____ EXTRAIT FOURNI

(Re)découvrir Orson Welles

Jean-Pierre Berthomé

On a coutume de prétendre que, pour bien des cinéastes, la masse des films qui nous sont connus n’est que la partie émergée d’un iceberg dont la majeure partie serait constituée des projets qu’ils n’ont pu réaliser.

Orson Welles n’échappe pas à la règle, qui a laissé derrière lui, à sa mort en 1985, des dizaines de scénarios inaboutis – on commence tout juste à en prendre la mesure – tandis que son oeuvre de cinéma connue ne tient qu’en une petite quinzaine de films vers lesquels, inlassablement, les générations successives ne cessent de revenir.

Réaliser à vingt-cinq ans Citizen Kane (1941), le film phare du siècle, celui qui à la fois porte à son point de perfection le cinéma classique hollywoodien et rompt avec ce modèle pour affirmer le statut moderne de l’auteur de films, ce n’est pas rien. Cela suffirait même à n’importe quel autre pour garantir sa place au Panthéon des cinéastes. Mais il y a la suite, cette oeuvre tumultueuse, « pleine de bruit et de fureur », qui ne cessera plus de parler, comme déjà le faisait Citizen Kane, de l’innocence perdue, du regret des temps enfuis, des trahisons nécessaires et de la solitude orgueilleuse et terrible à laquelle se trouvent condamnés les êtres d’exception.

D’abord La Splendeur des Amberson (1941-1942), qui transcende le modèle des grandes fresques romanesques pour évoquer avec une poignante nostalgie le déclin des valeurs anciennes et la naissance de l’Amérique industrielle. Puis Le Criminel (1945), oeuvre réputée mineure, désavouée par son auteur, et qui pourtant recèle quelques fulgurances éminemment wellesiennes. La Dame de Shanghai (1946-1947) est une forme de conclusion en apothéose d’un genre typiquement hollywoodien mais déjà expirant – le film noir à héroïne mortellement vénéneuse –, dont l’esthétique fébrile, violemment baroque, bouscule toutes les conventions. Entrepris après trois insuccès publics, le film devait, grâce à la présence de sa vedette Rita Hayworth, assurer enfin la réussite commerciale d’un réalisateur salué jusqu’ici par la seule critique. L’échec de sa sortie est à la mesure des espérances, immense, et il scelle le destin d’un créateur trop irréductiblement original et imprévisible pour que le système hollywoodien puisse prétendre le domestiquer. Welles, entre-temps, a pourtant réalisé Macbeth (1947), la première de ses trois adaptations d’après Shakespeare, tournée en vingt-trois jours seulement, dans des conditions de pauvreté extrême qui lui font inventer des solutions d’une radicale audace. Le film attendra plus d’un an pour être enfin distribué aux États-Unis. Orson Welles se sera déjà exilé en Europe.

________
____ EXTRAITS DES LIGNES

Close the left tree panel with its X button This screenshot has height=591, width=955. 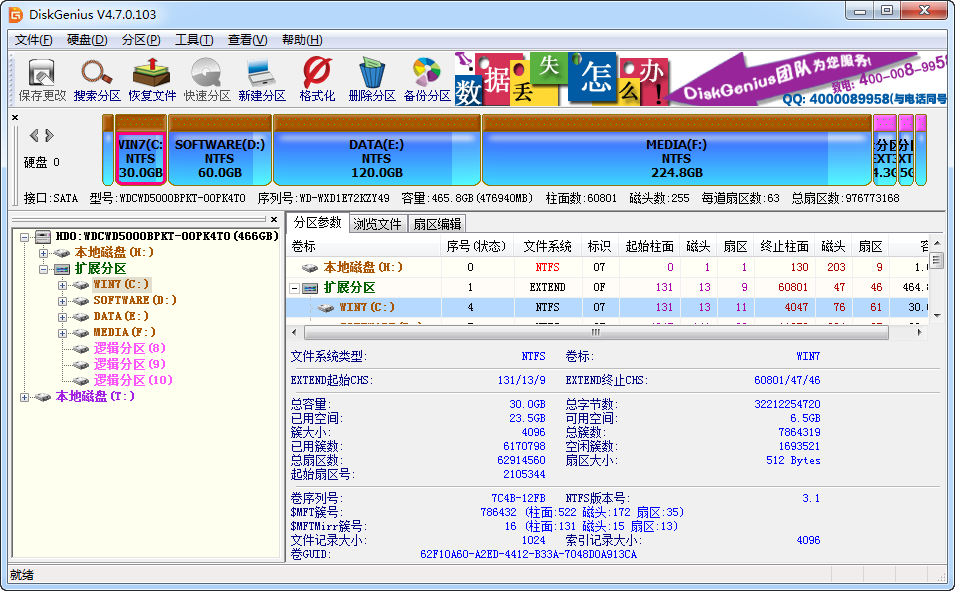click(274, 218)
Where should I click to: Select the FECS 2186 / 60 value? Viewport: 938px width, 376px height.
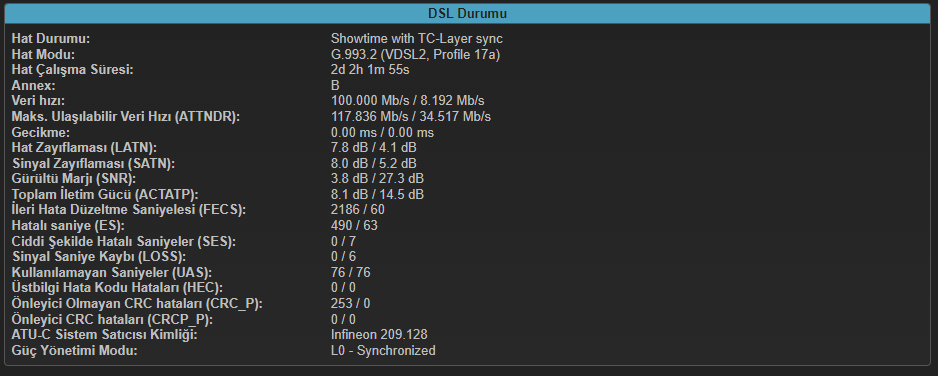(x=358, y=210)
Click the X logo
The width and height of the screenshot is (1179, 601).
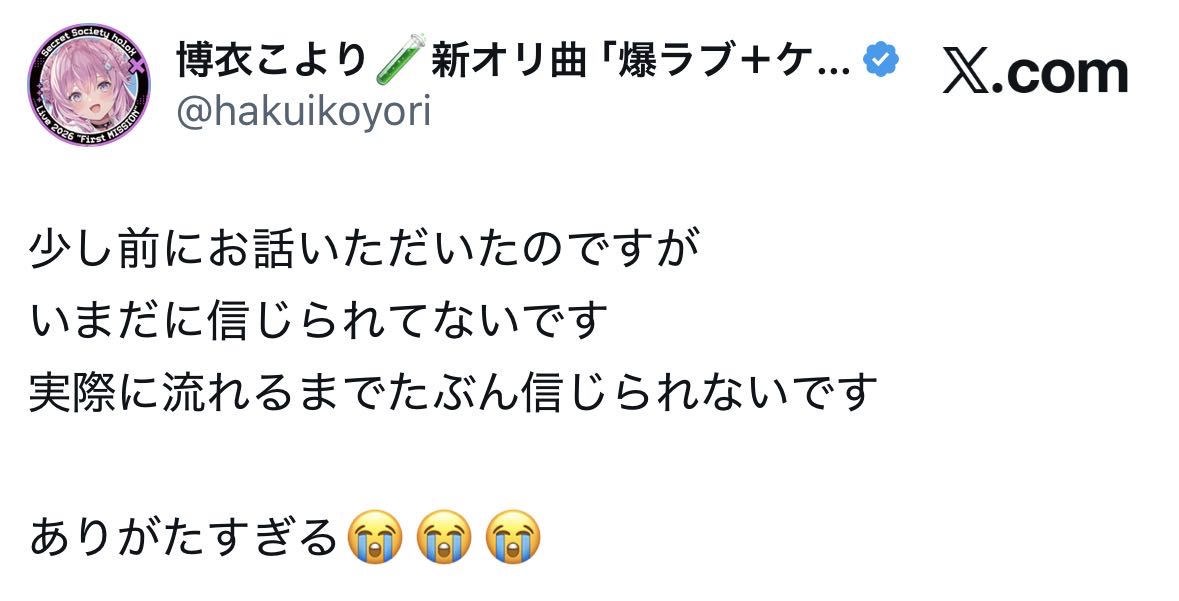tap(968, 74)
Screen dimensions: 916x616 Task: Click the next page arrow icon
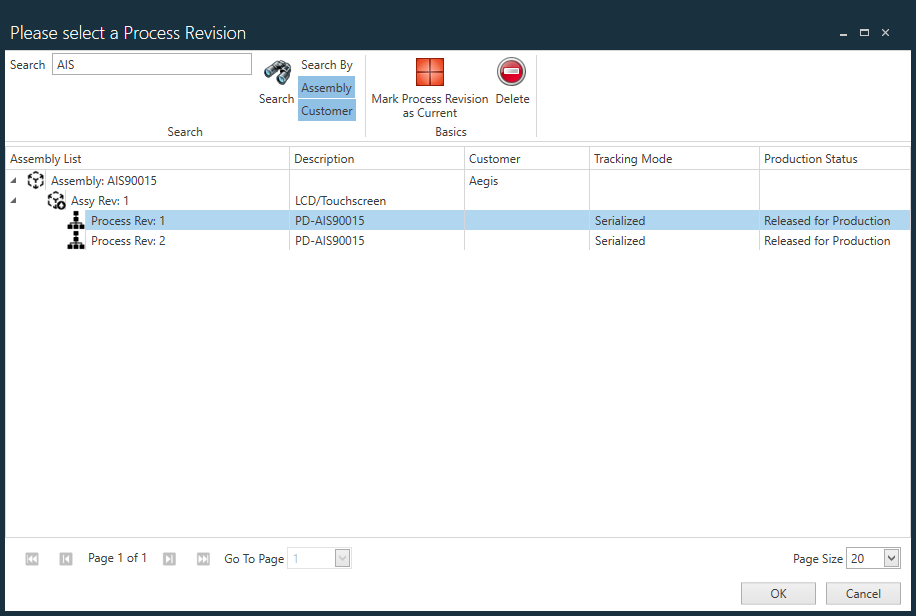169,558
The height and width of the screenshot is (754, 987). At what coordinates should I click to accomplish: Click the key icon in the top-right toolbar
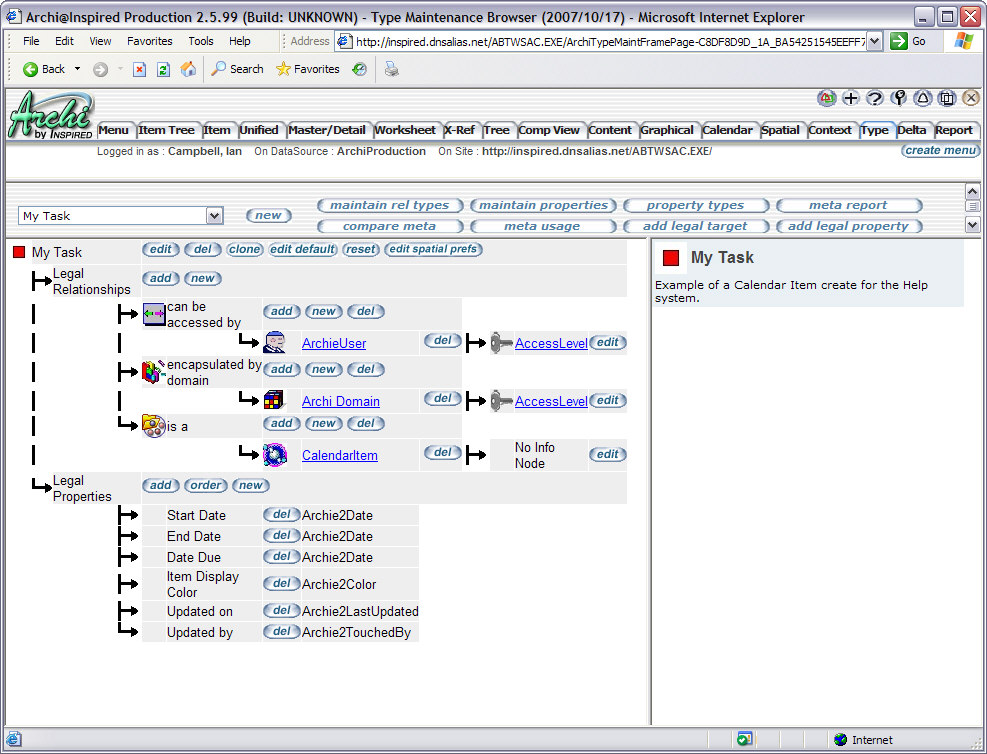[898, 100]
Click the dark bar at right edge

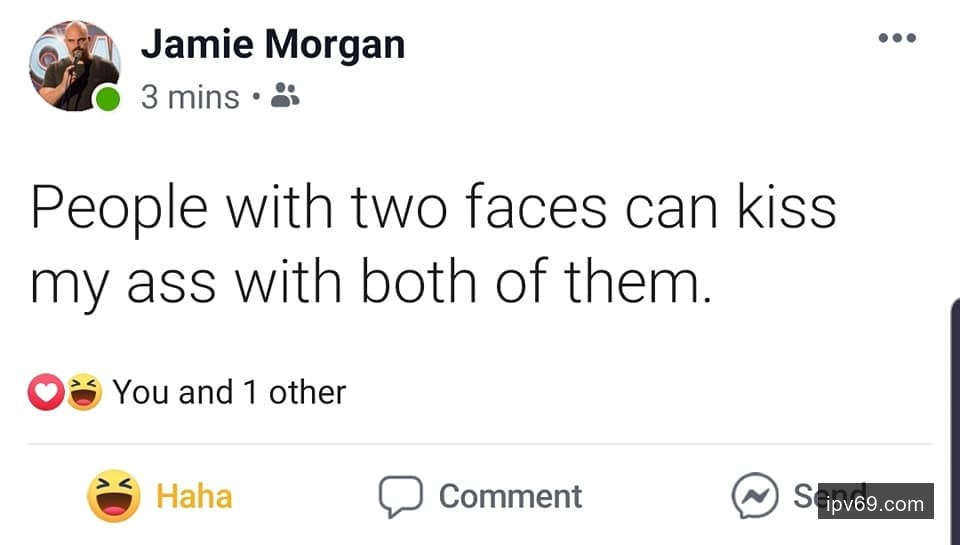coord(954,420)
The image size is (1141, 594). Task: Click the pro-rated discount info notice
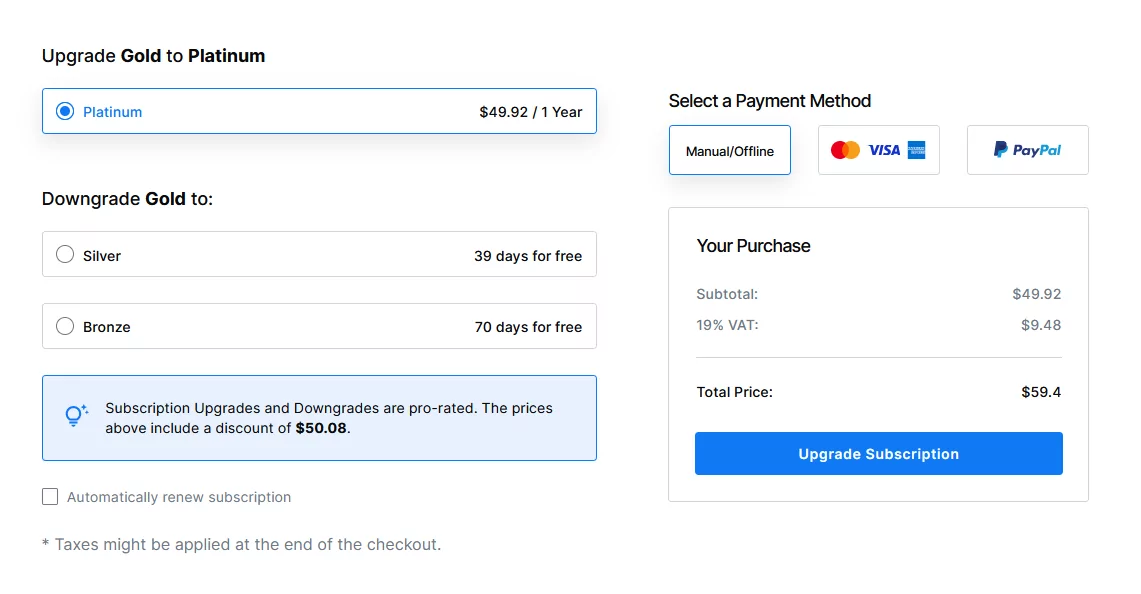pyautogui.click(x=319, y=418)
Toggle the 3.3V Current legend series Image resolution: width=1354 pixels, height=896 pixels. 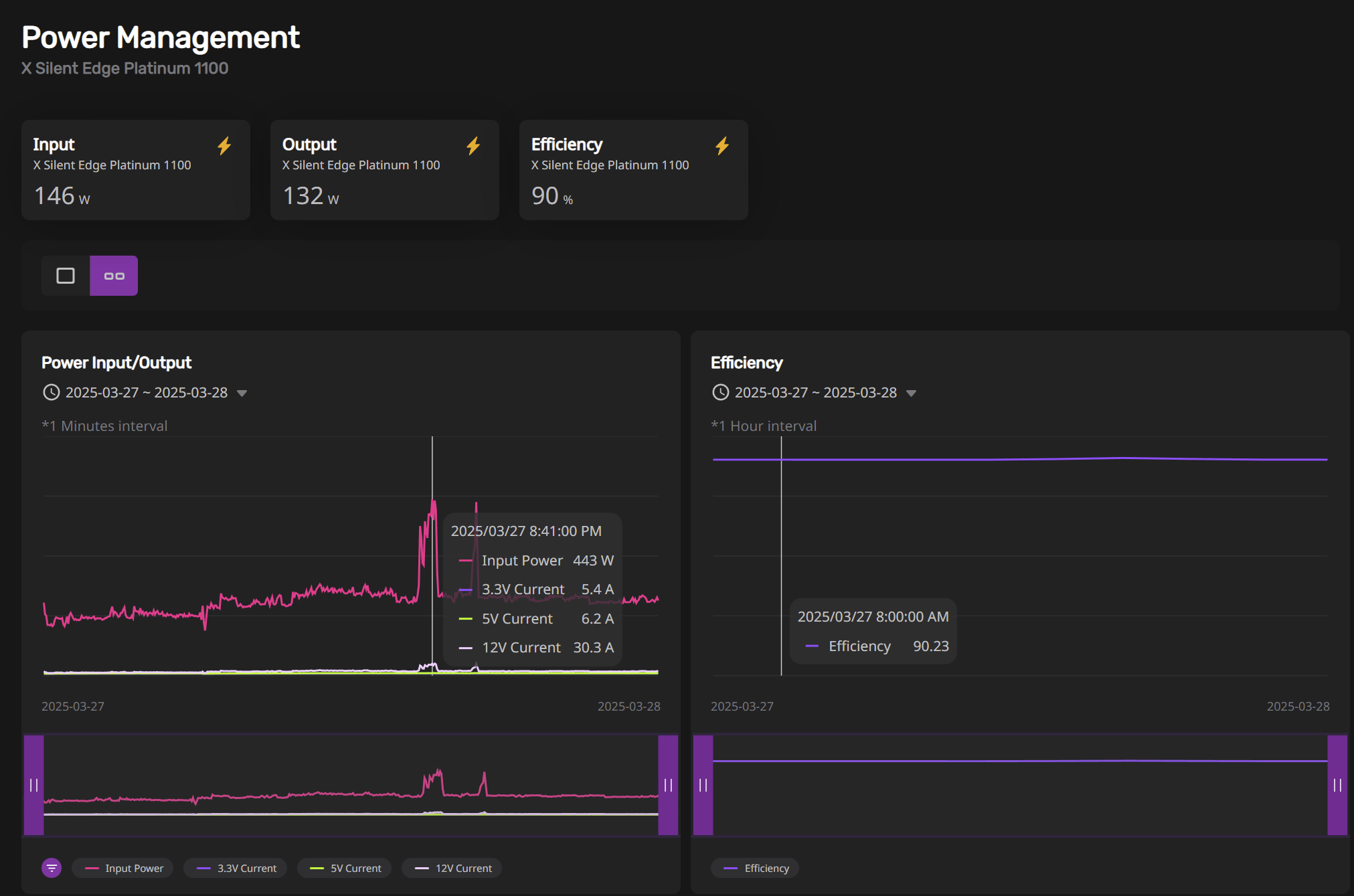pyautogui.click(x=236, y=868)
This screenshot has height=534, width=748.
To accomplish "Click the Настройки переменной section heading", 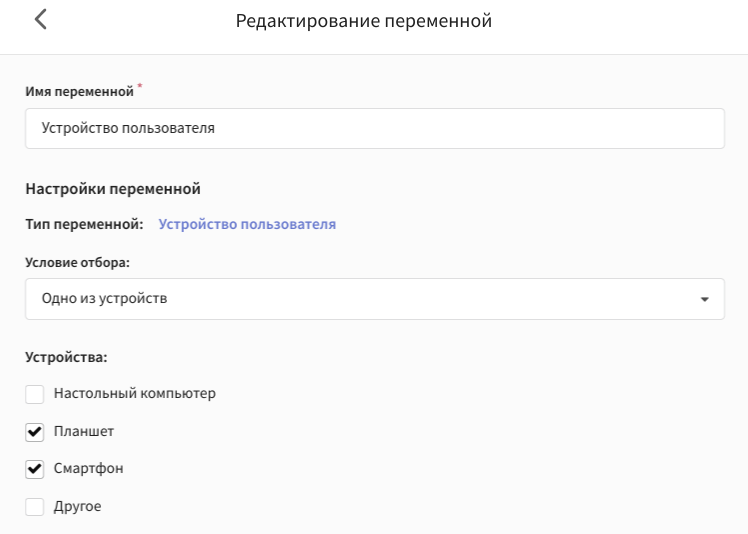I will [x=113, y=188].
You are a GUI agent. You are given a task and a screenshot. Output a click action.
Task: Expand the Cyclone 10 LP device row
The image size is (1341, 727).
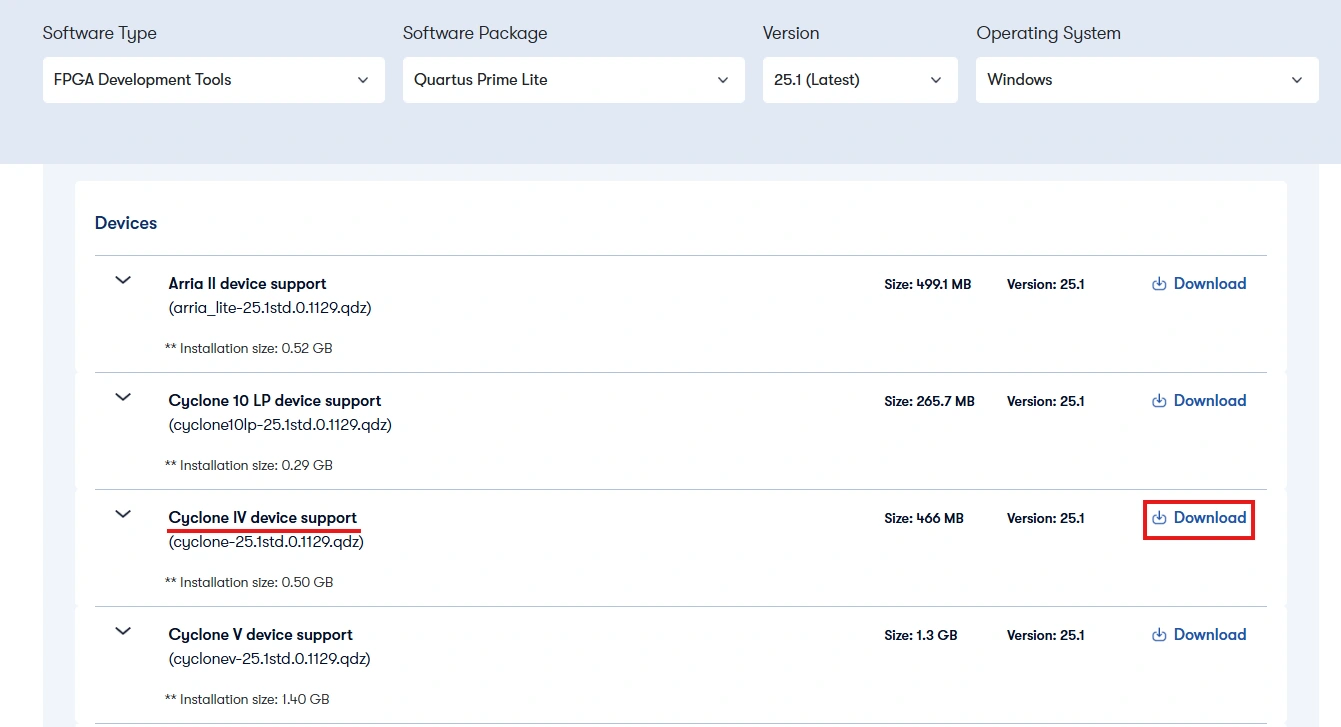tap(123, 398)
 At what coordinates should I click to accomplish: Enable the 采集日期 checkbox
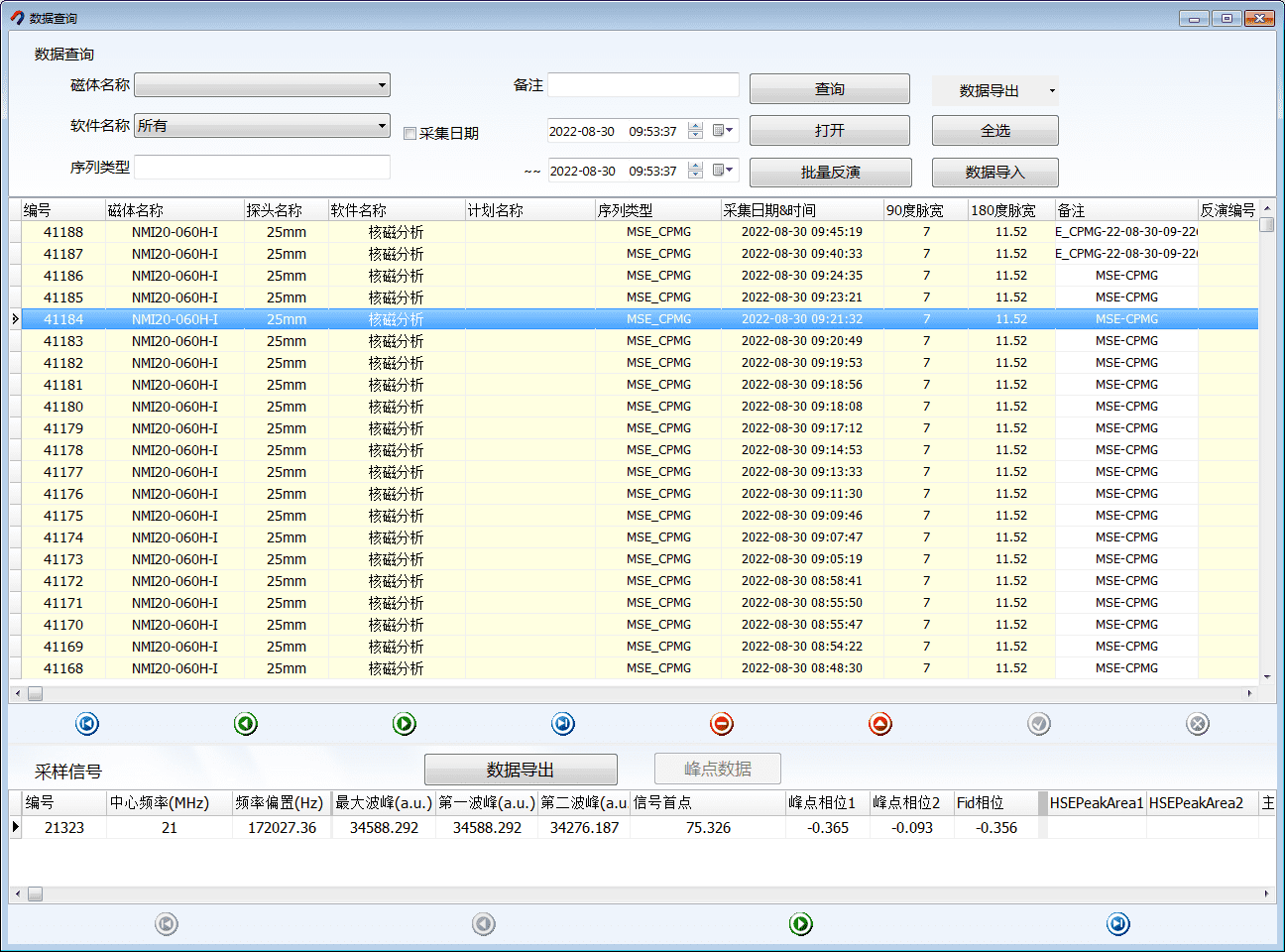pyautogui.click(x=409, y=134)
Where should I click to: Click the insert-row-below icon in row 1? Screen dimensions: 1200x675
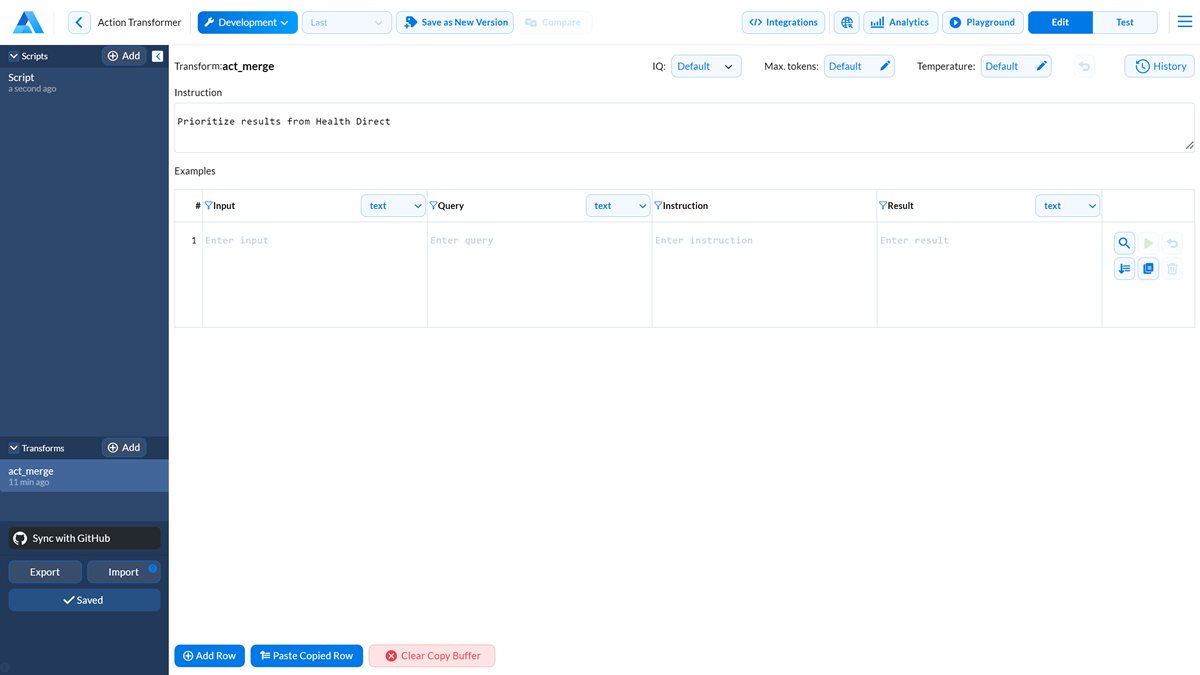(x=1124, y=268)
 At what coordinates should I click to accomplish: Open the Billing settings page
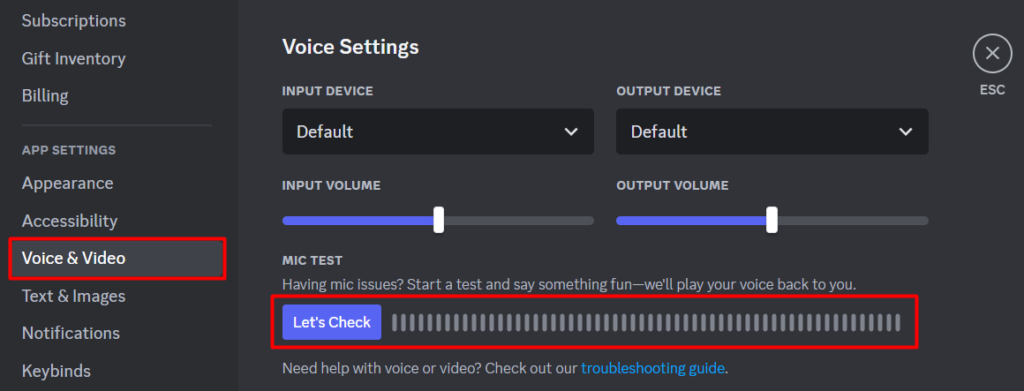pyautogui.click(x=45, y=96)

________

*CONSIGNES*:
1: Selon le texte sur Orson Welles, en combien de jours Macbeth a-t-il été tourné ?
2: Reprenez le texte sur Orson Welles et écrivez la suite de sa dernière phrase.

*RÉPONSES PAR CONSIGNE*:
1: En vingt-trois jours seulement.

2:
Comme avant lui Stroheim, autre proscrit de Hollywood, c’est de ses talents de comédien que Welles va vivre sur le Vieux Continent, même si, comme lui encore, il lui faut prostituer son talent pour subsister. Mais il se fait entrepreneur et mendiant, lui qui n’avait connu jusqu’ici que les structures rassurantes des studios américains, pour parvenir à poursuivre son oeuvre. D’abord Othello (1949-1951), tourné durant près de deux ans, au Maroc et en Italie, dans des conditions d’improvisation constante qui ne contribuent certainement pas peu à l’extraordinaire vitalité d’un film qui fait de la dislocation la clé de son esthétique. De même que Welles inaugurait sa carrière américaine de cinéaste en portant à son plus haut point de perfection l’esthétique du raccord qui caractérise dans une large mesure le cinéma classique, il inaugure avec Othello sa période européenne en portant immédiatement à son sommet l’esthétique du non-raccord qui gouvernera désormais la plus grande partie de son oeuvre.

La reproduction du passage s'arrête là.